= DustPedia =

Space science project

A collage of the DustPedia galaxies as seen by the Spectral and Photometric Imaging Receiver (SPIRE) instrument aboard Herschel.

DustPedia is a project funded by the European Union for exploitation of space science and exploration data. It is a collaboration of six European institutions with a primary goal of exploiting existing data in the Herschel Space Observatory and Planck Telescope databases. This data will be combined with other available data from both ground-based and space-based telescopes to make the most extensive and intensive study of galaxies in the nearby Universe.

==Context==
Many observations of galaxies over large look back times correspond very well with cosmological models of galaxy and larger scale structure formation. This has led to the wide spread belief that the current cosmological model, ΛCDM (Lambda Cold Dark Matter), is broadly correct. Although there is good agreement over large spatial scales, there are some challenging disagreements between theory and observation on smaller scales, particularly properties of galaxies and their nearby environment. The distributions of galaxy mass and size, their locations within larger scale structures in the Universe and their star formation histories as a function of galactic mass are all examples of disparity with the currently favoured model. In a 2010 Nature article, Peebles and Nusser stress the importance of nearby galaxies if one is to understand the detailed processes of galaxy evolution and hence develop a complete model of how galaxies change with time. They specifically say that "….nearby galaxies offer rich and still far from completely explored clues to a better picture of how galaxies form." The reason is that nearby galaxies can be studied in far greater detail than those that lie at the edge of the cosmos. In general, cosmological surveys cover such small areas of the sky that they do not sample the local population at all. Observations of cosmic dust address many aspects of the current galaxy evolutionary model such as star formation rate, growth of the metal abundance, loss of metals in galactic winds, and physical processes in the interstellar medium.
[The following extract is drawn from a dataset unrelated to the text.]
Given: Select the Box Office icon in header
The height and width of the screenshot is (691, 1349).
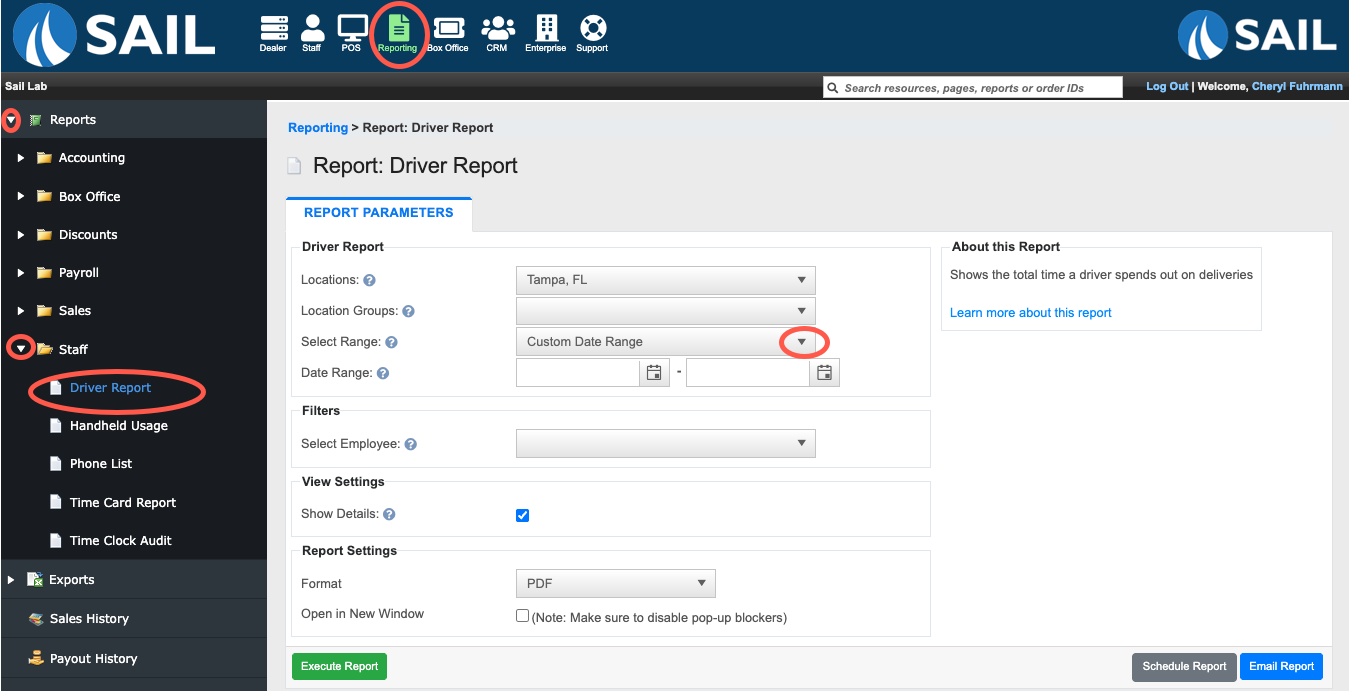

As a result, they offer the potential for a much better understanding of galaxy evolution.

==Objectives==
The DustPedia project aims at addressing five specific but quite broad science issues that have a direct bearing on current evolutionary models of galaxies:
- Measure the complete UV-mm spectral energy distribution (SEDs) for a large number (> 1000) of galaxies, and for different environments within individual galaxies.
- Interpret the galaxy SEDs using radiative transfer and full SED models, to derive stellar, gas and dust properties, star formation rates and histories as a function of morphological type.
- Determine how the dust NIR-mm/radio SED evolves throughout the Universe and how this is related to the underlying dust properties
- Develop a dust evolution model that is consistent with the SEDs of galaxies of different morphological types and determine the primary sources and sinks for cosmic dust.
- Derive dust mass functions to the lowest-possible luminosities and masses and to compare these with cosmological surveys and the cosmic far infrared background.

==Sample selection==
To achieve the objectives set out above a representative sample of galaxies for study was defined. The Herschel data alone does not provide a large completely sampled region of sky, but it is possible to use the WISE data to define a near infrared selected sample. As many galaxy properties correlate first with stellar mass, the near infrared, where for most galaxies the bulk of the stellar radiation emerges, provides the best available choice for galaxy selection. There are 3045 galaxies with a WISE 3.4μm detection (SN > 3) within 3000 km s^{−1} (≈40 Mpc) of the Sun and with a size of D_{25}>1 arc min (≈12 kpc at 40 Mpc) – the W sample. Currently within the Herschel archive there are 613 observations of galaxies from this W sample. The intersection of these two samples will be referred to as the WH sample. A similar selection will be carried out for galaxies detected by Planck once the final data becomes available in late 2013 and the intersection of this sample with the WH sample is the WHP sample. The WH sample consists of 80 early type galaxies (T< 0) and 533 late types, 70 of which may be described as star forming irregulars/dwarfs. Also, within the WH sample, 94 galaxies have D_{25}> 5 arc min and so are resolved in the Herschel bands and lend themselves to full radiative transfer and infrared/mm SED modelling.